Hey Guys,
I just had a question regarding the Cambridge Specialist Maths Worked Example.
Can anyone please explain this to me, as attached in the image below.
Thanks
I believe that this question is focusing on the symmetry property in the unit circle which means that there are two quadrants where sin is positive (1st and 2nd) and where sin is negative (3rd and 4th).
So firstly, from inspection of the graph, it can be seen that
a would be in the first quadrant as it is before the turning point and it has a positive y coordinate.

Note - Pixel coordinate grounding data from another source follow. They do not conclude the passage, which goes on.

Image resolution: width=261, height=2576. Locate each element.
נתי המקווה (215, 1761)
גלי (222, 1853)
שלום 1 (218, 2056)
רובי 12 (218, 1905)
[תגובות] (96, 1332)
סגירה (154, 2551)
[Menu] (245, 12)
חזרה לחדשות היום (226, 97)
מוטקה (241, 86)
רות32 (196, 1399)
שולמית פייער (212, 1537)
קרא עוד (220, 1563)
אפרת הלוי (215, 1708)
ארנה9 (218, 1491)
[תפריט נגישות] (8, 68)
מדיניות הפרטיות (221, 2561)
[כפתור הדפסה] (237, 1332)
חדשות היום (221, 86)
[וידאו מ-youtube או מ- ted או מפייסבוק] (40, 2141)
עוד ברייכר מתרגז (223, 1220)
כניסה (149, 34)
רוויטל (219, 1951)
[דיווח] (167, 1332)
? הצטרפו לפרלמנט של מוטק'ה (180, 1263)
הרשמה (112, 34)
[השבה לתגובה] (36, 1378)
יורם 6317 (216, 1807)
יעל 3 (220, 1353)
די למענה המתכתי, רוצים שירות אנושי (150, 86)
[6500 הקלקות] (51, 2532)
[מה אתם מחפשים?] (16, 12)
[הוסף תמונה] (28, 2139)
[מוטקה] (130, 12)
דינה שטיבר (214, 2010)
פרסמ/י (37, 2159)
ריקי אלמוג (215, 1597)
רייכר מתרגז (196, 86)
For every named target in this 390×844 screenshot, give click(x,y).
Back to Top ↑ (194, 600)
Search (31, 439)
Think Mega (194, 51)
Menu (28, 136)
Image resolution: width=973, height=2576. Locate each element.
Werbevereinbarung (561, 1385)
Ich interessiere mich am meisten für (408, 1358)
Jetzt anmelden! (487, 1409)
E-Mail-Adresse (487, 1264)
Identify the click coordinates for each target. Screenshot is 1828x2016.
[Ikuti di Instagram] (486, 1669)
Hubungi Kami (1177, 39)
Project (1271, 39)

So from here, the question asks for all points from between [0, 2π], so you want to find all the other points around the unit circle for when
a would be positive which would be in the 2nd quadrant. So to get to the 2nd quadrant, you would need a reference angle which is
a. From there, you would need to do π -
a (based on the symmetry property), thus providing the other solution for between [0, 2π].
Secondly, upon inspection of the graph, it can be seen that
b is in the 2nd quadrant as it's positive and after the turning point. So for the other solution, you would want to get an answer in the first quadrant. since
b is in the 2nd quadrant, you can just use
b as the reference angle and do π -
b to get the angle symmetric to
b in the first quadrant.
Thirdly, for
c, it can be inspected that
c is negative but before the minimum turning point, therefore, it would be in the 3rd quadrant. So you would be looking for another answer in the 4th quadrant as sin is also negative in the 4th quadrant. To get an answer in the 4th quadrant, you would need to get a reference angle (the base angle). The answer gets this by doing
c - π. Then based on the symmetry property, to get an answer in the 4th quadrant, you would do 2π - x, for this solution it would be 2π - (
c - π) and that simplifies to 3π -
c.
Lastly, for x =
d, this is in the 4th quadrant as it's negative and past the minimum turning point. Just like for
c, you would need to find a solution in the 3rd quadrant. So firstly, you would find a reference angle, which would be 2π -
d. Then to get to the 3rd quadrant, you would do π + (2π -
d), based on the symmetry property. Thus, this would simplify to 3π -
d.
I believe that's how they got all the answers for the values, so overall, it's just based on the symmetry property.